• **WORK ITEM**
The job is to output each record exactly as it stands, pictures excluded.

[Saved entries]
——
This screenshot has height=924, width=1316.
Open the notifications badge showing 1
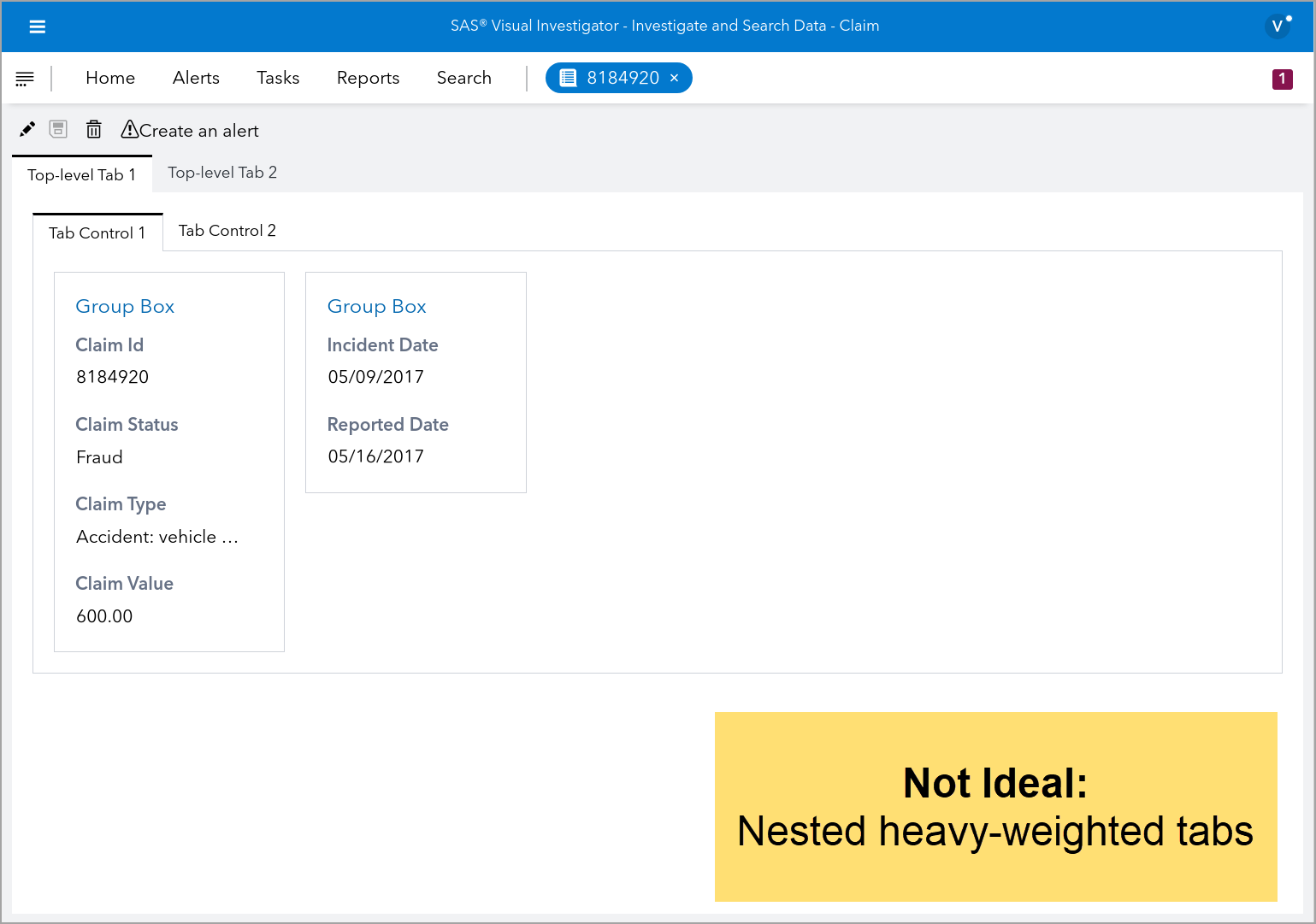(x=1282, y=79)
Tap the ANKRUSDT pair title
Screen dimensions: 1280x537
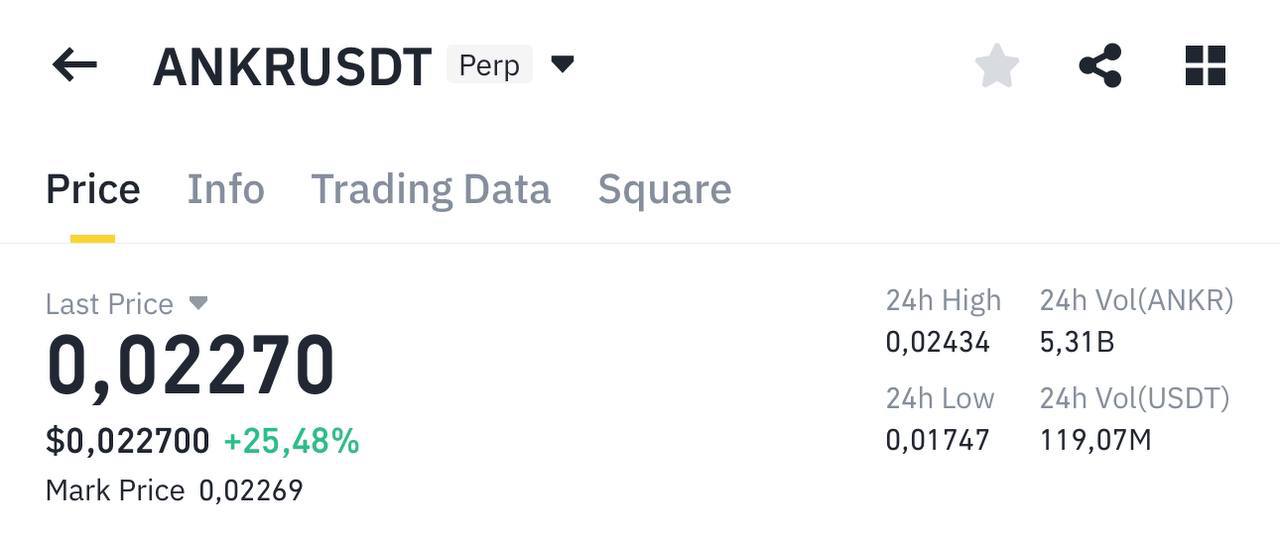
——
• **SOLUTION**
This screenshot has height=924, width=1316.
Open the notifications badge showing 1
(x=1282, y=79)
Tap the ANKRUSDT pair title
Screen dimensions: 1280x537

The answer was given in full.